**INSTRUCTIONS FOR THE TASK**
The answer is every line in the data below that contains the word "computer".

***** DATA SUPPLIED

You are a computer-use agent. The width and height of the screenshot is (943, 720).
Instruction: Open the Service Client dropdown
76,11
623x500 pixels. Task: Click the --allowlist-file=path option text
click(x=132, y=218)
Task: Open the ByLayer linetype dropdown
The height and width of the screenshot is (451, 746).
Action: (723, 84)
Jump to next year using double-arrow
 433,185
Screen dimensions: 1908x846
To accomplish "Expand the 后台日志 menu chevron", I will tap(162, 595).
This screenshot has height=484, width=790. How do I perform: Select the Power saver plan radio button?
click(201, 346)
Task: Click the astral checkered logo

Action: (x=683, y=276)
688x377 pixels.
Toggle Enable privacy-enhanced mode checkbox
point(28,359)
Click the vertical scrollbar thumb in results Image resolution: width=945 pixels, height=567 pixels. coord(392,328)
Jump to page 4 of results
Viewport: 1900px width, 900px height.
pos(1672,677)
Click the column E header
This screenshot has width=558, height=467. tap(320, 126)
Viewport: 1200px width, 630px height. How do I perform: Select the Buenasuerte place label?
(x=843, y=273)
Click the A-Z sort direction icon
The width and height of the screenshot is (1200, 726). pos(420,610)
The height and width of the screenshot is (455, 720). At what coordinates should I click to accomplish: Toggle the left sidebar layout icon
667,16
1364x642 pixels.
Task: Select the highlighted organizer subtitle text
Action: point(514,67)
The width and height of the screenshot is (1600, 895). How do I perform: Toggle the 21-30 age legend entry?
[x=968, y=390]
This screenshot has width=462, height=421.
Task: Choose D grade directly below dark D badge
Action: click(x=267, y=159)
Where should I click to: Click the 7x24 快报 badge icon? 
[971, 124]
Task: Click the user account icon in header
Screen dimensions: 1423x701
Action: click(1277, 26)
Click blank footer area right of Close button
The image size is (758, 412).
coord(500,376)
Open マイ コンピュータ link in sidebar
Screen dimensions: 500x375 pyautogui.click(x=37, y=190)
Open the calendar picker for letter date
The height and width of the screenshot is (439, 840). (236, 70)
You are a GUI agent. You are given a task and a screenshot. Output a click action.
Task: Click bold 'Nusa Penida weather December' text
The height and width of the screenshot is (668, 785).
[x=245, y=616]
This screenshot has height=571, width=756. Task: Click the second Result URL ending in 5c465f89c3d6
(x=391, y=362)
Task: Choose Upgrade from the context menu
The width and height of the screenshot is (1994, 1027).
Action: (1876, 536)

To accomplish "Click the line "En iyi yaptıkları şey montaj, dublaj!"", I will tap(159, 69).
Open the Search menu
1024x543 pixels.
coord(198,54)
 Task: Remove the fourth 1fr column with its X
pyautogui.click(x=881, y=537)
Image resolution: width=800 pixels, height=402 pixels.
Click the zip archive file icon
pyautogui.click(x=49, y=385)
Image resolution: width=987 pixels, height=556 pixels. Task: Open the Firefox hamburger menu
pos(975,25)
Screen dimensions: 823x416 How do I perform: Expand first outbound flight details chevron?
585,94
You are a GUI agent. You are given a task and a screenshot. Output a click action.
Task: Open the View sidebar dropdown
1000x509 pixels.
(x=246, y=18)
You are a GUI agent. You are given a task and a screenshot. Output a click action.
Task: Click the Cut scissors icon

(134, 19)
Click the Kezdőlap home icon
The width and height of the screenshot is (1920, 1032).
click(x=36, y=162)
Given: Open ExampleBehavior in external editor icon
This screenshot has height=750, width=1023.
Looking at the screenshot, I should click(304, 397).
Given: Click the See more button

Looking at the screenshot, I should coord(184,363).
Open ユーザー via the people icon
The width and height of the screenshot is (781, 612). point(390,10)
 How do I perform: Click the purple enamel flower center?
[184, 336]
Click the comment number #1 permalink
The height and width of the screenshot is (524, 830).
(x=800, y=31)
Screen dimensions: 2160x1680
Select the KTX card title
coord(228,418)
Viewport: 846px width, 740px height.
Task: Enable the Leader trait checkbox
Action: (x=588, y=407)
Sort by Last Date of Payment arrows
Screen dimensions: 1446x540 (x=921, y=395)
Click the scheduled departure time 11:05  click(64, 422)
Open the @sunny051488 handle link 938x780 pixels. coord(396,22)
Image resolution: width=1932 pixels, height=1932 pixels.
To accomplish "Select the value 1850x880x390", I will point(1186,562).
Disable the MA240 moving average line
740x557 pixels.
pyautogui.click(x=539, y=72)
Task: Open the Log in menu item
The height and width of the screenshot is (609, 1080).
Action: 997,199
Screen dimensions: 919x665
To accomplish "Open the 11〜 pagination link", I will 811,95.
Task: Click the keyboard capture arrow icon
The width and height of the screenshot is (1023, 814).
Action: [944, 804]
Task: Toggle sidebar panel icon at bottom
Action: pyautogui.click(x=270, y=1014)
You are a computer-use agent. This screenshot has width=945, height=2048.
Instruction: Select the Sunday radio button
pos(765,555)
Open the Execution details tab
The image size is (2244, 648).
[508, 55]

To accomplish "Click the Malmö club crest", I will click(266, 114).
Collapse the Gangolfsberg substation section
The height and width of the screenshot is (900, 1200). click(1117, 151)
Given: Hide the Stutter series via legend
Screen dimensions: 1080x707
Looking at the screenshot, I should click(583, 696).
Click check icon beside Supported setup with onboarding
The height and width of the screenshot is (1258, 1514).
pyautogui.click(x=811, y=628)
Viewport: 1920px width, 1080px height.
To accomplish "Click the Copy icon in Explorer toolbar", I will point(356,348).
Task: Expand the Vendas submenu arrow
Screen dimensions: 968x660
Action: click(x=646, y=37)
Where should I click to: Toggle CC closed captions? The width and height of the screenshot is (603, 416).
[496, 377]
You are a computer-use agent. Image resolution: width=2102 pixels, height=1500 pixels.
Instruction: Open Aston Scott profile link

**********

**ANSWER BELOW**
You are a computer-use agent. The width and height of the screenshot is (943, 720).
You are a computer-use agent. This screenshot has width=945, height=2048.
You are a computer-use agent. Image resolution: width=2102 pixels, height=1500 pixels.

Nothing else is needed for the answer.